Just last week it was announced that a daily pill for healthy gay men had proven highly effective in safeguarding them against HIV infection. And earlier this summer, a vaginal microbicide showed modest success protecting women from contracting HIV from male partners who refuse to wear condoms. The search for a “cure”—a word that was taboo just five years ago—is accelerating as well. Below is a quick look at some of the most promising strategies that researchers believe will one day lead to a cure for the disease, which has killed 25 million people to date.

1. Therapeutic Vaccine: Unlike normal vaccines, which are designed to prevent infection, therapeutic vaccines would treat infected people by boosting their immune systems enough to combat the virus itself. About 1 in 300 people infected with HIV have the natural ability to keep the virus in check without antiretroviral treatment. Researcher Bruce Walker, Professor of Medicine at Harvard, has studied thousands of these so-called “elite controllers” to figure out how to translate this to normal immune systems. The goal is containment, not eradication, thus providing what is known as a “functional cure.”

2. Gene Therapy: Because of a rare genetic mutation, an estimated 1 percent of people of Northern European descent are virtually immune to HIV; their T-cells lack a particular receptor (CCR5) that HIV requires to bind to and infect the cell. These are the type of cells that were successfully transplanted into the so-called “Berlin patient,” making him the first man to be functionally cured of the disease. Scientists like Paula Cannon at the University of Southern California are hoping to simulate this cellular immunity by turning off the CCR5 receptors of those with HIV, giving the disease nothing to latch onto. Like a therapeutic vaccine, this type of cure would not eradicate every last bit of virus in the body—but it could deprive the virus of a place to dock, negating the need for anti-retrovirals and rendering the patient non-infectious.

3. Sterilizing Cure: Despite the difficulty of locating hidden HIV reservoirs, some researchers have not given up hope of completely eradicating the virus in the body.
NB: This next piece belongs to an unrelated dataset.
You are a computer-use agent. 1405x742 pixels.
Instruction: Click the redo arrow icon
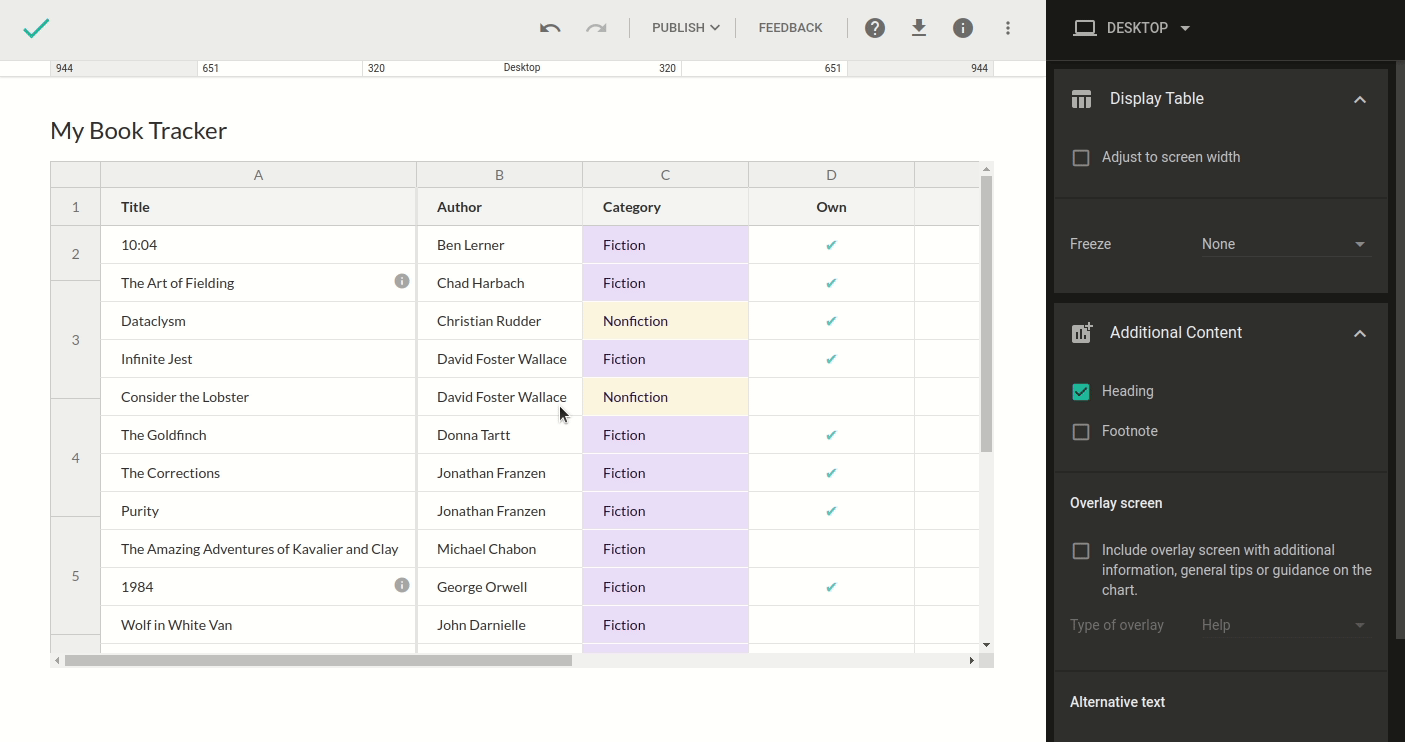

So-called sterilizing cures would first seek to contain the virus with anti-retroviral treatment. But, as scientists are well aware, HIV continues to hide in “resting memory T-cells,” having integrated its viral DNA into the cell’s DNA. Antiretroviral drugs block the virus from infecting new cells, so if the reservoir of these memory T-cells could be eliminated, the virus would theoretically have nowhere left to hide. The problem is, these infected T-cells are indistinguishable from uninfected ones.  So researchers like Robert Siliciano at Johns Hopkins Medical School are looking for ways to selectively activate the virus in these infected cells, thereby causing the cell to rupture and die. However, this method might prove more complicated if researchers find other reservoirs in the body, which could require different means of activation.